The company did not achieve its normal sales growth during the recent holiday season as most consumer electronics OEM customers chose to deplete inventories to very low levels in anticipation of reduced spending on discretionary wares. This turned out to be an accurate assessment. Also, the company passed metal cost deflation onto consumers through price cuts. Thus, management revealed its 2011 revenue tally is going to be “well below” prior guidance (Materion releases its fourth-quarter results on February 27th). The company also has to deal with expenses related to the building and opening of a new plant in Ohio, which should prove to be a near-term earnings headwind. Notably, the company’s guidance has proven conservative in the past.
Materion’s bottom line should pick up in the first half of this year as customers replenish inventories and demand for beryllium products gradually improves. Indeed, the company revealed that orders increased by 15% in the first five weeks of 2012, versus the fourth-quarter of 2011 rate. Materion is one of the largest producers of beryllium in the world, so it stands to benefit from rebounding demand from the consumer electronics, energy, and medical markets. Telecom equipment is perhaps the largest growth opportunity thanks to booming demand for mobile web access.
We expect the bottom line to register above-average gains over the next three to five years. The stock’s considerable recovery potential is derived from potentially better global economic conditions and rising overall demand for beryllium. However, investors will have to brace themselves for moderate risk, as the equity has a high Beta and a below average score for Price Stability.
NII Holdings, Inc.
NII Holdings Inc, (NIHD) formerly known as Nextel International, is a provider of wireless communications services mainly to business customers in Latin America, in particular Argentina, Brazil, Mexico, Peru, and Chile. Its services include digital voice calling, text and numeric paging, and two-way radio communications (a.k.a push-to-talk). At the end of 2011, the company had approximately 9.8 million customers.
NII Holdings’ prospects are somewhat mixed at the moment. Higher marketing spending related to a rebranding of certain product lines and a volatile global economy (which results in turbulence with foreign currencies), may dampen top- and bottom-line growth over the near term. We expect subscriber additions to remain vibrant, however, thanks partly to the marketing spending spree. Note: the company releases earnings on February 23rd.

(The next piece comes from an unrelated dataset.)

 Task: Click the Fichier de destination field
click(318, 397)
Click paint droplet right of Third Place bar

Intense competition remains the biggest obstacle to success going forward. Despite strong growth in Brazilian subscribers during January, NII Holdings' three major competitors will likely continue to use promotional activity as a weapon. At the same time, NIHD is building out 3G infrastructure in Chile, Brazil, and Mexico over the next several quarters, which will likely hinder margins. On the bright side, that maneuver should help the company retain its customers, and improve its competitive position, particularly in Brazil.
The long-term is projected to be less turbulent, with growing demand for mobile data likely to boost the company’s top and bottom lines through 2016. During the upcoming months, it plans on broadening the selection of devices and adding a number of smartphones to its lineup. Furthermore, as the global economy recovers, the customer base is likely to start growing again, especially in the emerging markets.
This stock should appeal most to long-term investors. Though the issue does carry moderate risk, with a relatively high Beta and low score for Price Stability, it also has appealing price appreciation potential out to mid-decade.
At the time of this article’s writing, the author did not have positions in any of the companies mentioned.